> _What needs to be done_:
Format the data below as a Markdown table with the columns Row and Line, covering the stretch from the start of the data through the line that contains "pyautogui.click(x=348, y=1185)". Omit blank lines.

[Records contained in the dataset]
● ● ● ●

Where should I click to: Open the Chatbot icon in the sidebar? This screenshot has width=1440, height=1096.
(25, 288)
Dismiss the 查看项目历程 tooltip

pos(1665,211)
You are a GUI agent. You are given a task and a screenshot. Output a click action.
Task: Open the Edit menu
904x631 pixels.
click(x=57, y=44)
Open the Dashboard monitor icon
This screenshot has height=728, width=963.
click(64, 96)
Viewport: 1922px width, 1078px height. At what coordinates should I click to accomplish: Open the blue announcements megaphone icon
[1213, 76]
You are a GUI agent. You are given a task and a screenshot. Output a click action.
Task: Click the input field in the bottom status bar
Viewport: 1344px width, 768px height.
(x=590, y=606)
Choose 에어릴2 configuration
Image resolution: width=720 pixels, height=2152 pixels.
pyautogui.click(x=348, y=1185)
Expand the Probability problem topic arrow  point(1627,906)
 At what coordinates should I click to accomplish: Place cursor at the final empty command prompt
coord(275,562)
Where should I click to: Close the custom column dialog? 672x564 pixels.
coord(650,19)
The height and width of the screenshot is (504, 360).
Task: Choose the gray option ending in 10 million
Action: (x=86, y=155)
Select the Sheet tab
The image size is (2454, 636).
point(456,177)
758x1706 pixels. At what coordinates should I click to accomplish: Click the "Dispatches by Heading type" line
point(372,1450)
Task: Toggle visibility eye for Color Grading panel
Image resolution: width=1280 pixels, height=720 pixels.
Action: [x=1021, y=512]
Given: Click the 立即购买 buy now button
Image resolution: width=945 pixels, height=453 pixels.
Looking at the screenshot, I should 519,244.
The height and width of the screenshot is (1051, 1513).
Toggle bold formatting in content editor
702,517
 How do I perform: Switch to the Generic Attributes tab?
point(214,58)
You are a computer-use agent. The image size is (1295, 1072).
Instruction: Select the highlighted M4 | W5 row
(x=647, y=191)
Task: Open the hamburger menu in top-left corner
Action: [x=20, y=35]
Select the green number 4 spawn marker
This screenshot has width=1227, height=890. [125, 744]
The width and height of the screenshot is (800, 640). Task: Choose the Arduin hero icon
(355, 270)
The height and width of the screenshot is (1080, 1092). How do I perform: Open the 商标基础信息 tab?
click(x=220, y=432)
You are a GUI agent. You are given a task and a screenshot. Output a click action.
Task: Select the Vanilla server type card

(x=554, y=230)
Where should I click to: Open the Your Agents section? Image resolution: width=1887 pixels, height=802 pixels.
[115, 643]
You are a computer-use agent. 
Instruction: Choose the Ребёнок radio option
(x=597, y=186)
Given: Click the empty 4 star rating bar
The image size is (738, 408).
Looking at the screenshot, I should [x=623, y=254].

● ● ● ●

> _Written answer_:
| Row | Line |
|---|---|
| 1 | Where should I click to: Open the Chatbot icon in the sidebar? This screenshot has width=1440, height=1096. |
| 2 | (25, 288) |
| 3 | Dismiss the 查看项目历程 tooltip |
| 4 | pos(1665,211) |
| 5 | You are a GUI agent. You are given a task and a screenshot. Output a click action. |
| 6 | Task: Open the Edit menu |
| 7 | 904x631 pixels. |
| 8 | click(x=57, y=44) |
| 9 | Open the Dashboard monitor icon |
| 10 | This screenshot has height=728, width=963. |
| 11 | click(64, 96) |
| 12 | Viewport: 1922px width, 1078px height. At what coordinates should I click to accomplish: Open the blue announcements megaphone icon |
| 13 | [1213, 76] |
| 14 | You are a GUI agent. You are given a task and a screenshot. Output a click action. |
| 15 | Task: Click the input field in the bottom status bar |
| 16 | Viewport: 1344px width, 768px height. |
| 17 | (x=590, y=606) |
| 18 | Choose 에어릴2 configuration |
| 19 | Image resolution: width=720 pixels, height=2152 pixels. |
| 20 | pyautogui.click(x=348, y=1185) |